● Assignment: Filter out every line below that lacks "size", and copy the rest.

BEGIN Record set

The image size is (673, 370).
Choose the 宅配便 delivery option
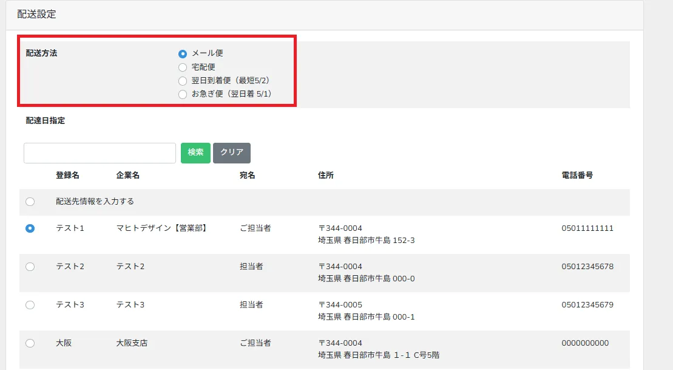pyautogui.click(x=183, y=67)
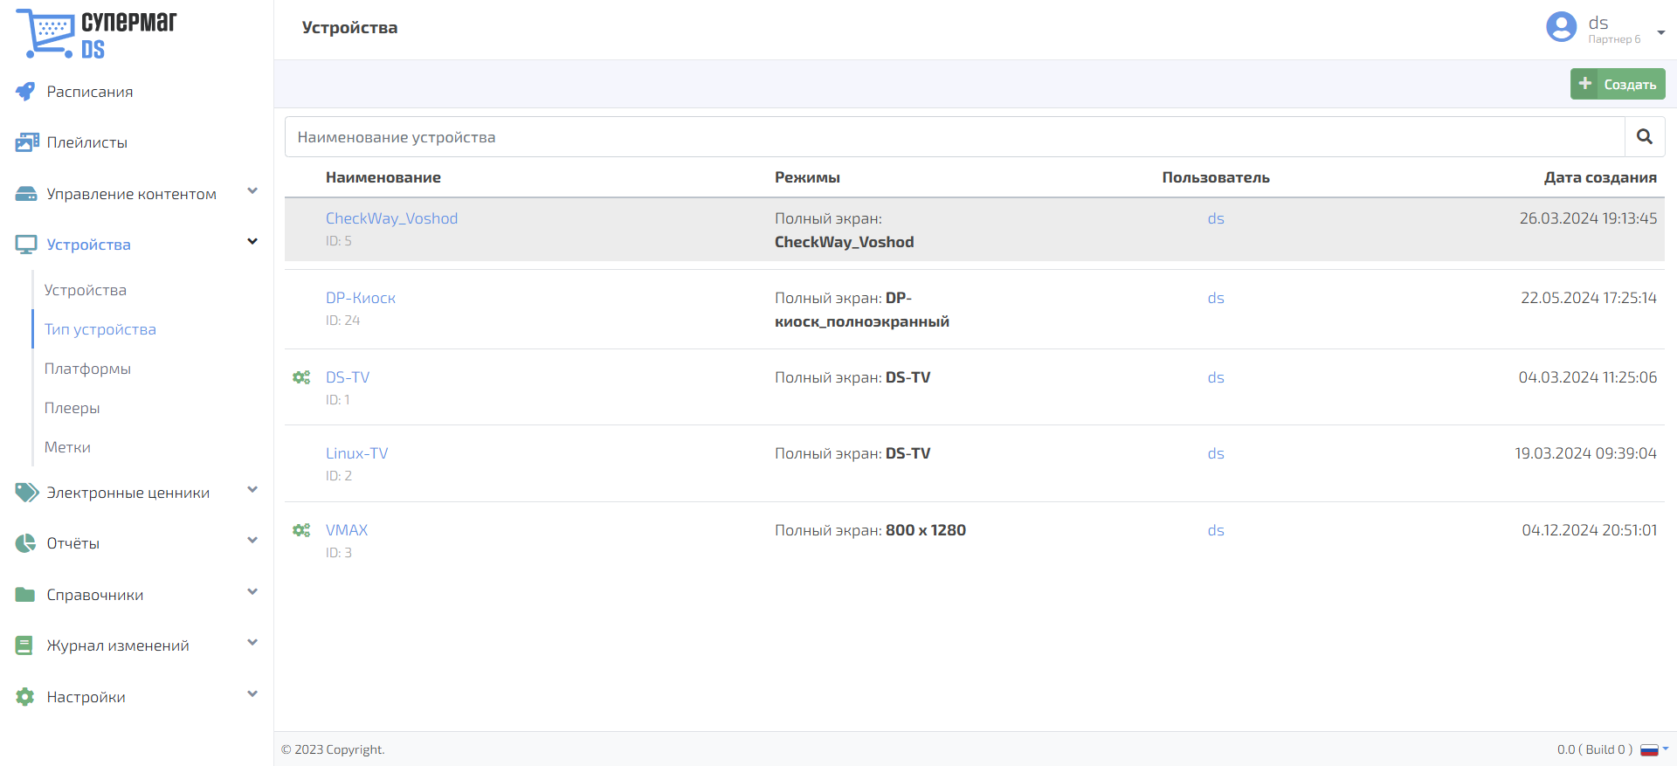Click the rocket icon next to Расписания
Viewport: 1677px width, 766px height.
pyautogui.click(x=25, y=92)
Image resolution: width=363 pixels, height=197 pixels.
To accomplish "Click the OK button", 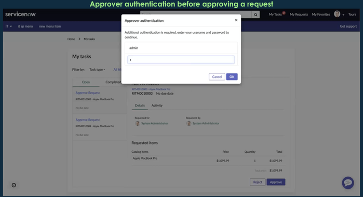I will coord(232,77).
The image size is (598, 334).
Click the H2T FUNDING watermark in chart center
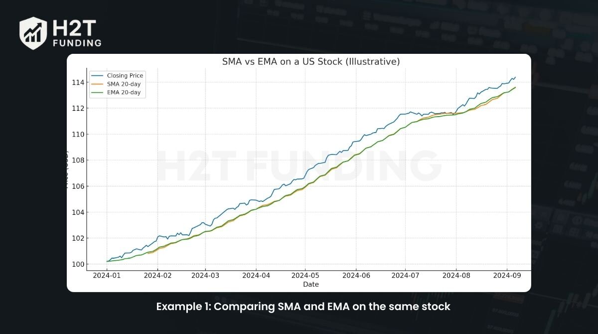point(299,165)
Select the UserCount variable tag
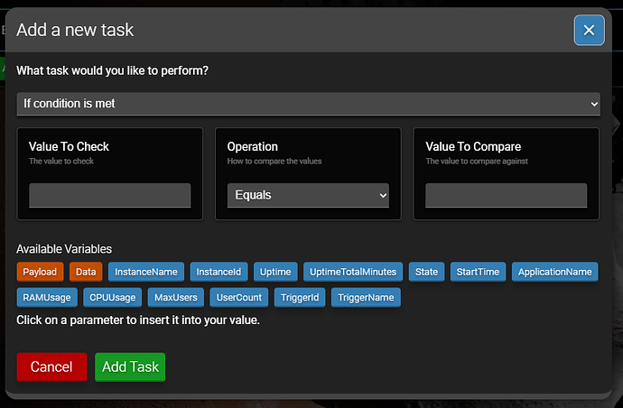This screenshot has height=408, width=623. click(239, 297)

END Record set

● Exercise output:
The image size is (673, 370).
The image size is (598, 334).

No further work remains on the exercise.